Adverse effects and drug interactions of clinical importance with antiviral drugs.

作者信息

Morris D J

机构信息

Department of Pathological Sciences, Medical School, Manchester, England.

出版信息

Drug Saf. 1994 Apr;10(4):281-91. doi: 10.2165/00002018-199410040-00002.

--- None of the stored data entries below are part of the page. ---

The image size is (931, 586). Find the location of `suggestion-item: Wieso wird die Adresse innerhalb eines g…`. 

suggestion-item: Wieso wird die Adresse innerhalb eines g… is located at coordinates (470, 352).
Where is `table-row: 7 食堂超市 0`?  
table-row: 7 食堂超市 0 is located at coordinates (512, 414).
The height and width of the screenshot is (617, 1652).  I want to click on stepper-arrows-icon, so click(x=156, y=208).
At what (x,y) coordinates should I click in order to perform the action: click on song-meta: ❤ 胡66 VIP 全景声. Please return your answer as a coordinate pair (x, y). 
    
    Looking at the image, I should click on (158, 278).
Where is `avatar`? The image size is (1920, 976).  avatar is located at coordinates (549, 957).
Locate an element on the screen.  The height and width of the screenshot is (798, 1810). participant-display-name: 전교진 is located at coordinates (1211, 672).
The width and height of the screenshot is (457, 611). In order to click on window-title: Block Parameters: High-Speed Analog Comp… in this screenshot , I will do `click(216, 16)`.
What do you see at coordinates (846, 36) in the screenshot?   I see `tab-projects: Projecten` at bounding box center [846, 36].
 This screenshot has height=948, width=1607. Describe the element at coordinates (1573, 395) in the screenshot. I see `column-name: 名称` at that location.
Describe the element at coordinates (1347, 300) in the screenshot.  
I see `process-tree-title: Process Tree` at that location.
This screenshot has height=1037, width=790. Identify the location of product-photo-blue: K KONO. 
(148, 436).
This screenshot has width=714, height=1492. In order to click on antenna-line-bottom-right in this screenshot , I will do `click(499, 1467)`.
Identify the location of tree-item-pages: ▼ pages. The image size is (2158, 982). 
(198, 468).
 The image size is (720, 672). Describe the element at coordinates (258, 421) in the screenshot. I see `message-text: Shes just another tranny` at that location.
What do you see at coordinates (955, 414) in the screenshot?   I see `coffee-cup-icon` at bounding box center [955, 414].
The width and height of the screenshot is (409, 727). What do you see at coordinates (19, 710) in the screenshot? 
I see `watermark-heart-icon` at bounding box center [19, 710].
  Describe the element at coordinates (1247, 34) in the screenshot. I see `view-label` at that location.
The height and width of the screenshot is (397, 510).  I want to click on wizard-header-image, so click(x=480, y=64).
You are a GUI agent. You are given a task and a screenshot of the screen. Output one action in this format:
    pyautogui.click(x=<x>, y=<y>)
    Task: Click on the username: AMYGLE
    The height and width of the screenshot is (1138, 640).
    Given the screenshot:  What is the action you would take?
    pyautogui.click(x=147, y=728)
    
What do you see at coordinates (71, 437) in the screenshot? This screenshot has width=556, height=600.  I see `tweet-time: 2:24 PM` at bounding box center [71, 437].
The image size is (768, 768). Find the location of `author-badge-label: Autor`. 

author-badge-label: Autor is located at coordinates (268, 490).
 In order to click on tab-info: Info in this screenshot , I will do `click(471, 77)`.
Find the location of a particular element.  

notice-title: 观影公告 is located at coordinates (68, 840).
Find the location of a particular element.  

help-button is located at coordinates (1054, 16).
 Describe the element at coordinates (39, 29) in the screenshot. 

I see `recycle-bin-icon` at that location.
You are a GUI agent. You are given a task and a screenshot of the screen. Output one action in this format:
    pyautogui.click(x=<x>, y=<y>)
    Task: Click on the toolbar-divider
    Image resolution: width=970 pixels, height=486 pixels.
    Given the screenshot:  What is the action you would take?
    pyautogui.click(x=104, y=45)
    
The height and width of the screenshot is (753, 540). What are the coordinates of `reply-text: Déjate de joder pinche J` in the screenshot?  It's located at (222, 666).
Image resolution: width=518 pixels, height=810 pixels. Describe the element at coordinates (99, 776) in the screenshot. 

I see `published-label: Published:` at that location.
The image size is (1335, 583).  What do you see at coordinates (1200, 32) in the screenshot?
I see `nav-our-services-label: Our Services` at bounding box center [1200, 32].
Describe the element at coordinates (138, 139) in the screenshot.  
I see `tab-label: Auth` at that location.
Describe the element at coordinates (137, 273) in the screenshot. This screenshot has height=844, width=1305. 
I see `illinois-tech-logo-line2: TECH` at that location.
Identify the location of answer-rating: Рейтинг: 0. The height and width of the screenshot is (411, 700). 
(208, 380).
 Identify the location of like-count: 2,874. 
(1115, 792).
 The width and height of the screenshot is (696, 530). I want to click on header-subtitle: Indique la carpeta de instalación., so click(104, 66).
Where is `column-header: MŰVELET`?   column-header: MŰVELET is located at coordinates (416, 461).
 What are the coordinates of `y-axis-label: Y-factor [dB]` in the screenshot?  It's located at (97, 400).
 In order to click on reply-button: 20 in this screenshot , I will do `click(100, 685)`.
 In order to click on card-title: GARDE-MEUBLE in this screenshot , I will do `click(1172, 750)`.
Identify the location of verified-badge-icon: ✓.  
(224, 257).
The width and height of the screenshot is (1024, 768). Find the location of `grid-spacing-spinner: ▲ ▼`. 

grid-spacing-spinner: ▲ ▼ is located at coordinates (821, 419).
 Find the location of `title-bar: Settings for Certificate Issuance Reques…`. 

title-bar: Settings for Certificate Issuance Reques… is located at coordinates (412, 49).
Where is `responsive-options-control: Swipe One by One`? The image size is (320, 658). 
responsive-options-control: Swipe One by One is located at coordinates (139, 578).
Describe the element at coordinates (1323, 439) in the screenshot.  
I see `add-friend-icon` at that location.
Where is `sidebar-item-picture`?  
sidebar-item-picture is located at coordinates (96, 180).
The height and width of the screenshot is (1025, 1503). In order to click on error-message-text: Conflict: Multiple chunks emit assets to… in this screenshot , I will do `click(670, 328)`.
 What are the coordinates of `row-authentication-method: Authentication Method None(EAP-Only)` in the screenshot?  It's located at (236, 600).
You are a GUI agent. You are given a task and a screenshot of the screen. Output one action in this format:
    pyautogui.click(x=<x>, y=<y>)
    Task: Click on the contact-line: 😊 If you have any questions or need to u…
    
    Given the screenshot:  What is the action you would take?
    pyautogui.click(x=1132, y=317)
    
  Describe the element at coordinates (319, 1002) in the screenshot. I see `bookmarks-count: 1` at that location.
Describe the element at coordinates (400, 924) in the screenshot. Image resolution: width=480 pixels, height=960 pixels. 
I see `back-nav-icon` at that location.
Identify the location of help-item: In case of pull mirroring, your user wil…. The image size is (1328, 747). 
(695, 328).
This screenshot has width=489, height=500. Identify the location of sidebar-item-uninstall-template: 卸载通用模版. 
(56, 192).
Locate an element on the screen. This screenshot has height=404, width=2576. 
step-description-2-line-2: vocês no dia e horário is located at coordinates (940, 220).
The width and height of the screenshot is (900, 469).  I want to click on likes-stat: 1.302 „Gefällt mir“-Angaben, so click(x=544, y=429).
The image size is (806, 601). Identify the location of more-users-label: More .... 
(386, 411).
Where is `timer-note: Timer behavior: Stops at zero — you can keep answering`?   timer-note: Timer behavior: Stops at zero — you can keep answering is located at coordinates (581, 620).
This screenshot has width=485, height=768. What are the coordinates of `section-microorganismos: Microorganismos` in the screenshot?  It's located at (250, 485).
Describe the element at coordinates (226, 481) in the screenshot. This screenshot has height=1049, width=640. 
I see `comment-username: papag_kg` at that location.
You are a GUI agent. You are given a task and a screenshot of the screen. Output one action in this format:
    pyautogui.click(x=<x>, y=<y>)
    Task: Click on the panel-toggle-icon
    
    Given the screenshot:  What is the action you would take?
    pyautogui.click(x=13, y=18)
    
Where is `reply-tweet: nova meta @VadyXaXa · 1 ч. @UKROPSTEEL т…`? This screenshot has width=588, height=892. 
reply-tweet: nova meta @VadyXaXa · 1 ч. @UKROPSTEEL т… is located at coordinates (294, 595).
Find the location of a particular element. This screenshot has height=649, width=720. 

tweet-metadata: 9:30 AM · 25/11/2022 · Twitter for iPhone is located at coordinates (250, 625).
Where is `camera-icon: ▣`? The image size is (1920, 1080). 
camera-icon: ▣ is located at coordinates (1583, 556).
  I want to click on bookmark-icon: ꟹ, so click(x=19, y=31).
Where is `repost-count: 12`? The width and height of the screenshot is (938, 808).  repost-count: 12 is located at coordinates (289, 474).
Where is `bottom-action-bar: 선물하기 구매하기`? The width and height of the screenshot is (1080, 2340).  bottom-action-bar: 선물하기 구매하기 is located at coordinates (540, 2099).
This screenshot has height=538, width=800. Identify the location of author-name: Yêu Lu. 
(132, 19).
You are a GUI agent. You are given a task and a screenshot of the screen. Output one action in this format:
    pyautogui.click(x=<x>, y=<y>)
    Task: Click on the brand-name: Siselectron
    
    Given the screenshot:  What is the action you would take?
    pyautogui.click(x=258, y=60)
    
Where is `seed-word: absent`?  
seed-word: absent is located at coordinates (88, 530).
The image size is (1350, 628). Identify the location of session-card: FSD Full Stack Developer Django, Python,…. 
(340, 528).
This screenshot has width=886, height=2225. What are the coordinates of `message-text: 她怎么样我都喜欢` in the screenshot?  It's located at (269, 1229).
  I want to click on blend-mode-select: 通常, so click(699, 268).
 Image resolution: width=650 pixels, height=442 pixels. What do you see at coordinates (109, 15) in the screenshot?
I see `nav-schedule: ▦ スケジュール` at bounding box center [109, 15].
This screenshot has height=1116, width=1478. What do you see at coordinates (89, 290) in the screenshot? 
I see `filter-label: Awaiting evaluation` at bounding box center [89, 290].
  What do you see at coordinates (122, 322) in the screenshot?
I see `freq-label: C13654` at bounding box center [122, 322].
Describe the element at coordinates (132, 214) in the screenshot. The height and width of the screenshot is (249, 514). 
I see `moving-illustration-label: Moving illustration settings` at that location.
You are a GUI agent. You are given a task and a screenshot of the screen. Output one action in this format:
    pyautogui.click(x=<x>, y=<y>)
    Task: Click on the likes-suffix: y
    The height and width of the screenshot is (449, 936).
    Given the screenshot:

DOI:10.2165/00002018-199410040-00002
PMID:8018300
Abstract

Most antiviral drugs are nucleoside analogues with potential teratogenic, embryotoxic, carcinogenic and antiproliferative activities. They must be administered with caution during pregnancy, because some are known teratogens (e.g. amantadine) and a similar propensity cannot be entirely excluded for others (e.g. aciclovir). Their adverse effects mostly involve bone marrow depression (e.g. granulocytopenia with ganciclovir, anaemia with zidovudine) or neurotoxicity (e.g. seizures with interferon-alpha, peripheral neuropathy with zalcitabine), although gastrointestinal effects are also seen. Idiosyncratic reactions include didanosine-induced acute pancreatitis. Only inosine pranobex is largely free from toxicity. Idoxuridine must be administered topically, given the severity of its systemic adverse effects. Drug interactions involving antiviral agents mostly reflect shared toxicity with other agents (e.g. neutropenia with ganciclovir and zidovudine, pancreatitis with didanosine and alcohol), although renal excretion or hepatic metabolism may be implicated. Given the possibility of severe adverse reactions and drug interactions, antiviral chemotherapy should only be used for potentially serious virus infections. Topical administration avoids systemic adverse effects but not mutagenic risks, and may result in exposure of individuals other than the patient (e.g. aerosolised ribavirin).

摘要

大多数抗病毒药物是核苷类似物,具有潜在的致畸、胚胎毒性、致癌和抗增殖活性。孕期使用时必须谨慎,因为有些药物是已知的致畸剂(如金刚烷胺),其他药物(如阿昔洛韦)也不能完全排除类似风险。它们的不良反应主要包括骨髓抑制(如更昔洛韦导致粒细胞减少、齐多夫定导致贫血)或神经毒性(如α干扰素导致癫痫发作、扎西他滨导致周围神经病变),不过也可见胃肠道反应。特异反应包括去羟肌苷引起的急性胰腺炎。只有异丙肌苷基本无毒性。由于碘苷全身不良反应严重,必须局部给药。涉及抗病毒药物的药物相互作用大多反映出与其他药物有共同毒性(如更昔洛韦和齐多夫定导致中性粒细胞减少、去羟肌苷和酒精导致胰腺炎),不过也可能涉及肾脏排泄或肝脏代谢。鉴于可能出现严重不良反应和药物相互作用,抗病毒化疗仅应用于可能严重的病毒感染。局部给药可避免全身不良反应,但无法避免诱变风险,且可能导致患者以外的其他人接触药物(如雾化的利巴韦林)。